Third, as the Supreme Court noted, "a tangible employment action in most cases inflicts direct economic harm." Ellerth, 524 U.S. at 762, 118 S. Ct. 2257. No doubt, so does a constructive discharge. The economic injury and impact to the employee is the same, i.e., loss of employment, regardless of whether he or she is unlawfully terminated from employment or constructively discharged. A constructive discharge is usually more drawn out over time and, thereby, subjects the employee to more painful abuse than a direct unlawful termination and yet, in an unfair irony, a contrary holding would leave the employee with no legal remedy for enduring the discriminatory working condition in the optimistic hope that it would stop.
Accordingly,
IT IS ORDERED that Plaintiff's Motion Regarding Whether Constructive Discharge Constitutes a Tangible Employment Action (document # 80) is GRANTED as the Court FINDS that a finding by the jury of constructive discharge in this case will be deemed a tangible employment action and will, therefore, preclude the Ellerth/Faragher affirmative defense to the Defendant in the trial of this matter.[5]
NOTES
[1] The parties have consented to magistrate judge authority pursuant to 28 U.S.C. § 636(c).

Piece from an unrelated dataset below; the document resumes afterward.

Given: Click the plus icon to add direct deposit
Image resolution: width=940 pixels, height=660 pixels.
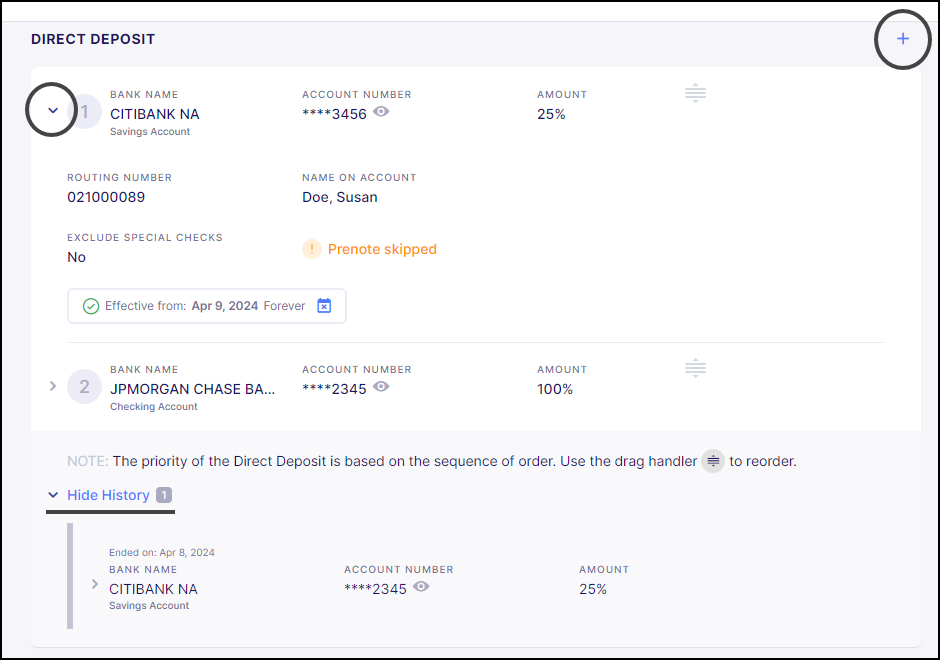Looking at the screenshot, I should 903,39.
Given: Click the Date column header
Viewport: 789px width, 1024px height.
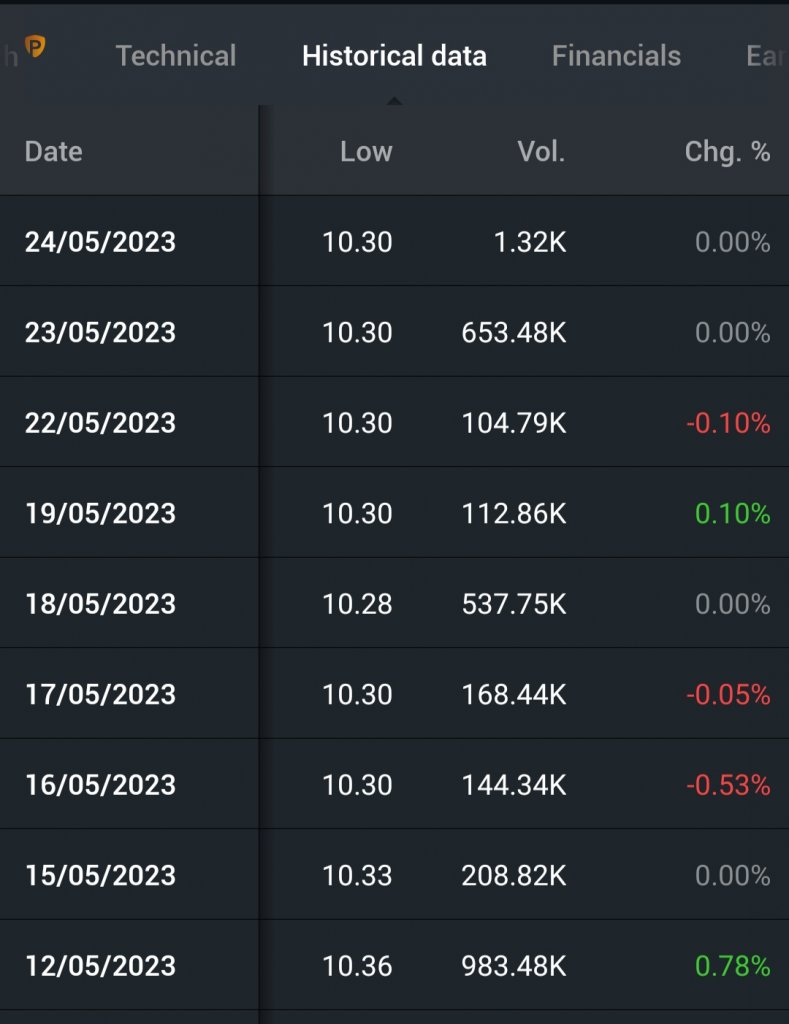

[2] Cardenas v. Massey, 269 F.3d 251, 267 n. 10 (3rd Cir.2001)(stating that though the Court assumed constructive discharge was a tangible employment action for purposes of discussion of the case, the Court left the issue for the District Court in the first instance.)
[3] Plaintiff cited Policastro v. Northwest Airlines, 297 F.3d 535 (6th Cir.2002) in Plaintiff's Notice of Supplemental Authority. However, there was no finding of constructive discharge in Policastro, so the explanation by the court is likely unreliable dicta. Furthermore, there are no other published opinions that address this issue by the Sixth Circuit.
[4] Plaintiff cited Mallinson-Montague v. Pocrnick, 224 F.3d 1224 (10th Cir.2000) in the instant motion. However, the jury in Mallinson-Montague did not find the employee was constructively discharged. Therefore, the language used by the court is likely unreliable dicta. There are no other published opinions that address this issue by the Tenth Circuit.
[5] The Court expresses its gratitude to Rebecca Ruchalski, a summer extern and second year law student at Arizona State University's College of Law, for her assistance to the Court in the initial preparation and legal research on this matter.